4. African tech solutions with global application
M-Pesa has become a case study for global digital payments. Ushahidi was used in the 2012 US presidential election. Africa’s solar powered BRCK wifi device is bringing connectivity to internet deadspots in Wisconsin. Uber is experimenting with new service models in Africa that company executives tell me could later apply to operations globally. Commercial drone delivery is likely to take off first in Africa. Most of SSA’s tech applications are developing as solutions to local challenges, but this is creating unforeseen opportunities for other markets.

5. IT impacting Africa’s politics
Ushahidi played a role in Kenya’s last two elections. Digital media investigative site Sahara Reporters’ corruption reporting has led to the dismissal of senior Nigerian government officials.
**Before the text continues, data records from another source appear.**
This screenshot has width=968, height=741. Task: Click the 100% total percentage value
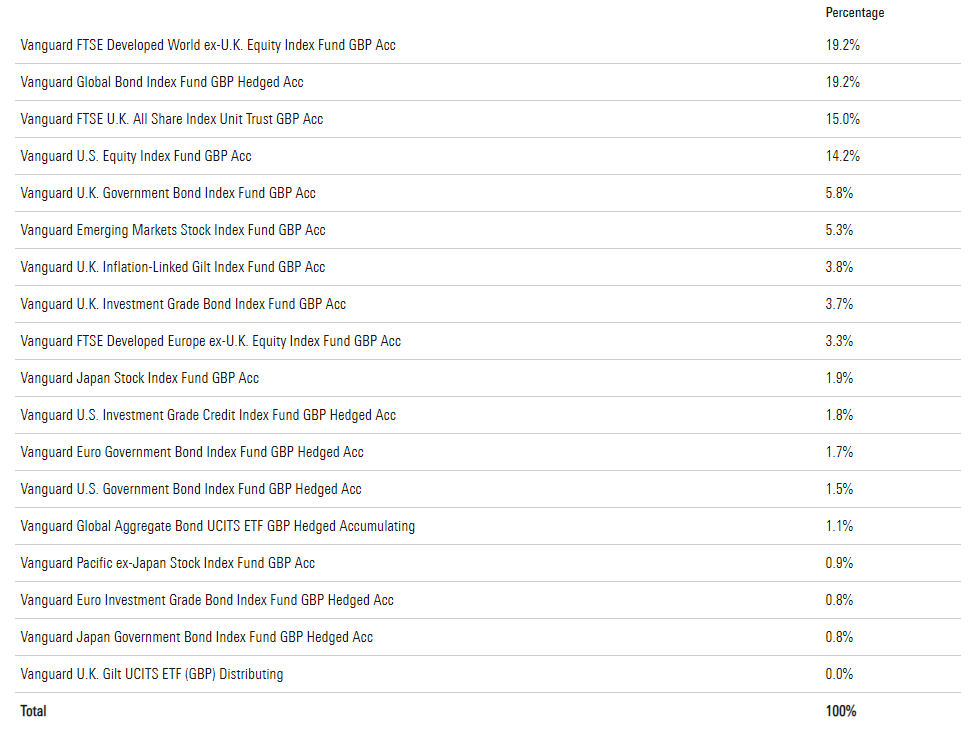click(841, 711)
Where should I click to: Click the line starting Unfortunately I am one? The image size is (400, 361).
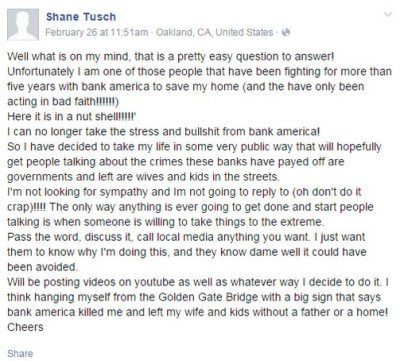[199, 71]
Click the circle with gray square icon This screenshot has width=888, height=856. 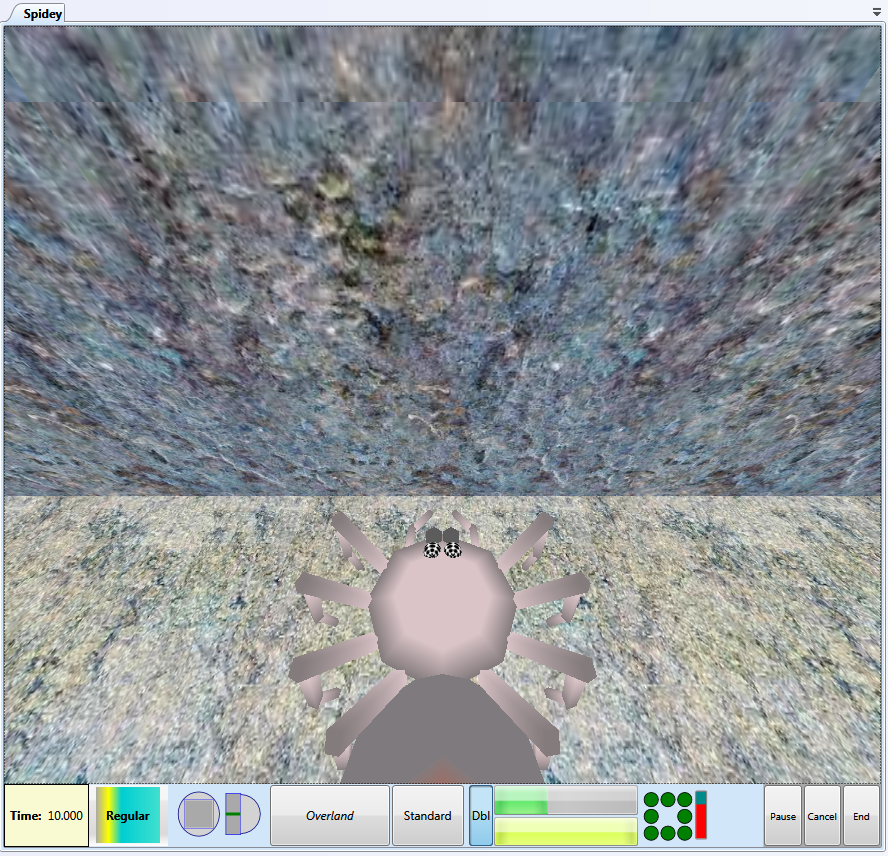pos(199,815)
Social media applications Twitter and Facebook were heavily utilized by civil society organizations, opposition groups and political parties in Nigeria’s last presidential election. And African technology actors are closer to creating industry lobbying groups. As Sub-Saharan Africa and its citizens become even more connected to the digital grid, expect IT to influence how politics and elections are done.

6. Failure
I throw this in for balance. Among sub-Saharan Africa’s start-ups in particular, there will be many failures. Most of these ventures are operating in ICT environments lacking much of the baseline infrastructure for tech – namely affordable broadband and regular electricity. But as I’ve often pointed out to sceptics of African IT, failure is not necessarily a bad thing. It shows investors and entrepreneurs are committed and trying. Some 90% of US start-ups fail. But that means 10% succeed. A similar principle will apply in Africa. The momentum leading many African start-ups to fail will inevitably lead to the handful of monumental technological successes.

7. Sub-Sahara Africa’s first start-up unicorns and IPOs
Following trend 6, it’s only a matter of time before some of the region’s commercially oriented start-ups create Africa’s first big headlines, i.e. IPOs, acquisitions and unicorns. We already had a preview of this with Africa Internet Group’s recent Goldman Sachs-backed billion dollar valuation, followed by reports that fintech company Interswitch may soon go public on a major exchange – likely the London Stock Exchange.